Example 1 – Clothing

Children’s sleepwear has a number of legal requirements revolving around fabric flammability. It should be nylon or polyester (synthetic fabric), since cotton (or cotton blend) fabrics burn faster.

Example 2 – Electronics

Personal stereo systems should include safe usage instructions. Additionally, there are guidelines for volume control and ability to hear traffic or other sounds.

Example 3 – Jewellery

Jewellery designed for children that contains lead shouldn’t be sold.

Example 4 – Sporting Goods

The Ice Hockey Helmet Regulations and Face Protectors for Ice Hockey and Box Lacrosse Players Regulations have several requirements for ice hockey helmets and face protectors for hockey and lacrosse.

Secondhand bicycle and similar helmets shouldn’t be sold, as they’re only designed to withstand one major impact.

Plus, there are blanket laws and standards that apply to a wide range of products sold, such as proper labelling or safety regulations under the Hazardous Products Act.

“If you are caught selling items that fail to meet safety standards you can be held responsible if someone is injured due to a product you sold to them,” cautions the Canada Safety Council. “The Hazardous Products Act provides for steep fines and prison sentences.”
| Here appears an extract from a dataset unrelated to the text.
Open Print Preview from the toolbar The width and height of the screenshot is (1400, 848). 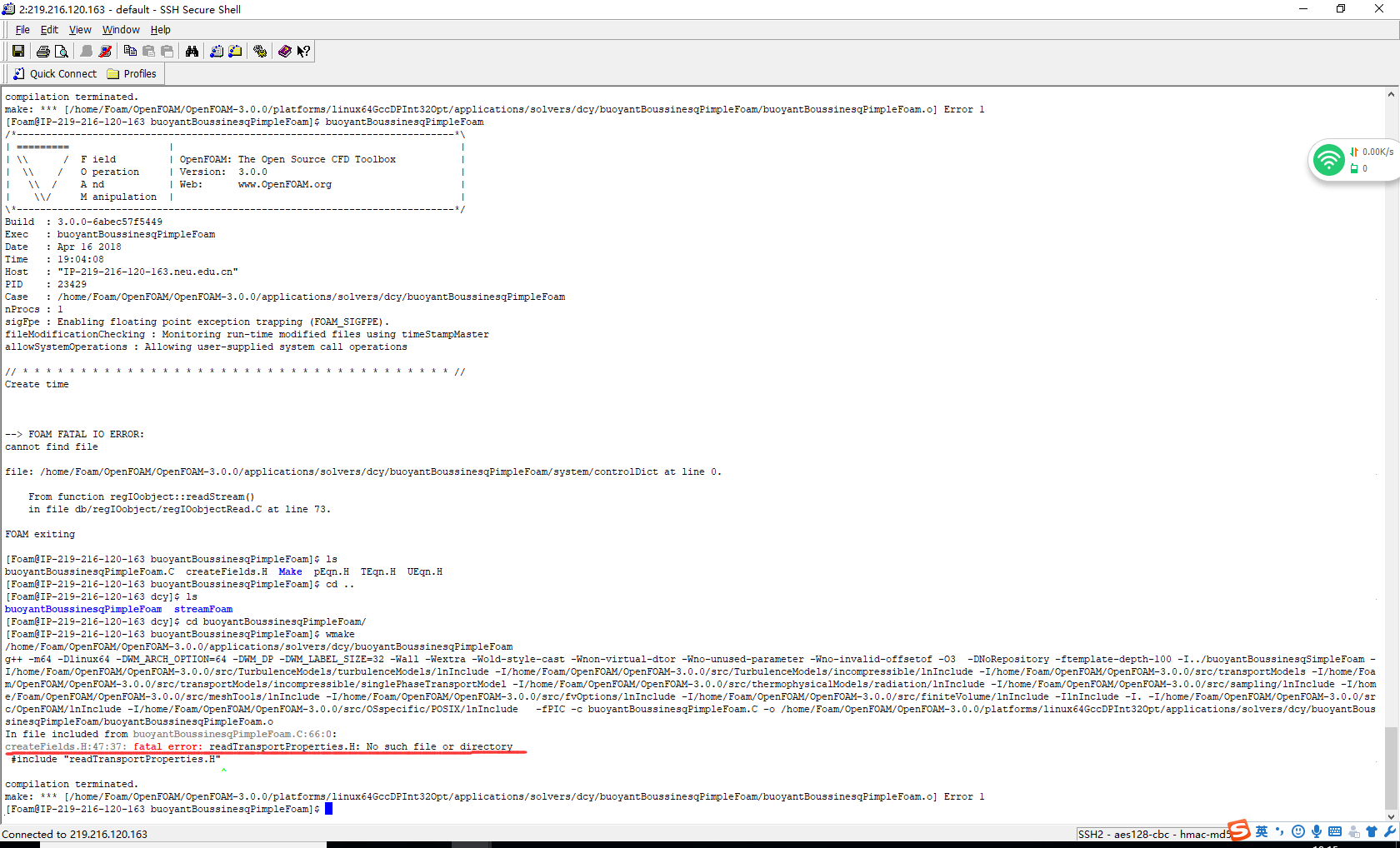61,52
Recommerce Recommendations for Canadian Compliance

There are some basic steps you can take to ensure your used products don’t break the law.

  1. Research what you’re selling so you’re aware of its legal requirements in Canada (or other countries you’re selling into).
  2. Ensure operation and assembly instructions are included (you may be able to find a copy on the manufacturer’s website).
  3. Ensure the product and all its parts are working properly.
  4. Ensure all warning labels are intact.
  5. Check for recalls.
  6. Make sure the product is clean and not contaminated.

You should be able to find answers to any questions you have using the resources included below. If you have any doubts about a product, don’t sell or donate it. But your responsibility doesn’t stop there, there are also laws and guidelines regarding the proper disposal of some of these products.

Resources for Secondhand Sellers

Between outdated information and guidelines for other countries, we’re bound to encounter incorrect Canadian legal advice online. I recommend sticking to the official websites of regulating authorities to ensure accurate information.

Visit the resources below or contact a Health Canada Consumer Product Safety Office via email (cps-spc@hc-sc.gc.ca) or phone 1-866-662-0666.

Canada Consumer Product Safety Act

Food and Drugs Act

Cosmetic Regulations

Canada Consumer Product Safety Act Quick Reference Guide

Products under the Radiation Emitting Devices Act: The Radiation Emitting Devices Act (REDA) applies to the sale, advertising, packaging, and labelling of all radiation emitting devices.

Do you sell secondhand products in Canada? Please share your advice or questions in the comments below, or join us in the Online Business Canada Facebook group.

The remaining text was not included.